Before their falling out, Trump and McConnell pushed through a tax overhaul largely focused on reductions for businesses and higher-earning taxpayers. They joined forces to reshape the Supreme Court when Trump nominated three justices, and McConnell guided them to Senate confirmation, tilting the high court to the right.
McConnell set a new precedent for hardball partisan tactics in 2016 by refusing to even give a hearing to then-President Barack Obama's pick of Merrick Garland to replace the late Supreme Court Justice Antonin Scalia. Putting the brakes on the Senate's "advise and consent" role for judicial nominees, McConnell said the vacancy should be filled by the next president, so voters could have their say. Trump filled the vacancy once he took office, and McConnell later called the stonewalling of Garland's nomination his "most consequential" achievement.
Later, when liberal Justice Ruth Bader Ginsburg died weeks before the 2020 presidential election won by Joe Biden, McConnell rushed Amy Coney Barrett's confirmation through the Senate, waving off allegations of hypocrisy.
McConnell also guided the Senate — and Trump — through two impeachment trials that ended in acquittals.
McConnell over the years swung back and forth from majority to minority leader, depending on which party held power.
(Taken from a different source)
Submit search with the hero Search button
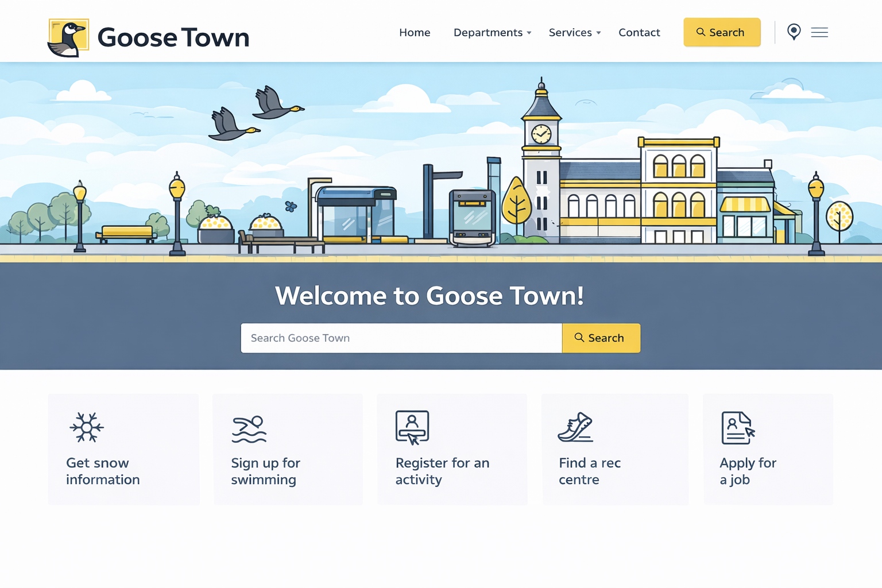Screen dimensions: 882x588 click(601, 338)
He defended former President George W. Bush's handling of the Iraq war and failed to block Obama's healthcare overhaul.
McConnell, the longest-serving senator ever from Kentucky, ensured that the Bluegrass State received plenty of federal funding. Back home he was a key architect in his party's rise to power in a state long dominated by Democrats.
He is married to Elaine Chao, and they have long been a power couple in Washington. In his prepared remarks Thursday, the senator referred to her as his "ultimate teammate and confidante." Chao was labor secretary for Bush and transportation secretary during Trump's first term, though she resigned after the Capitol insurrection, saying it had "deeply troubled" her.
McConnell's parting words reflected his devotion to the Senate and his disdain for his detractors.
"The Senate is still equipped for work of great consequence," he said. "And, to the disappointment of my critics, I'm still here on the job."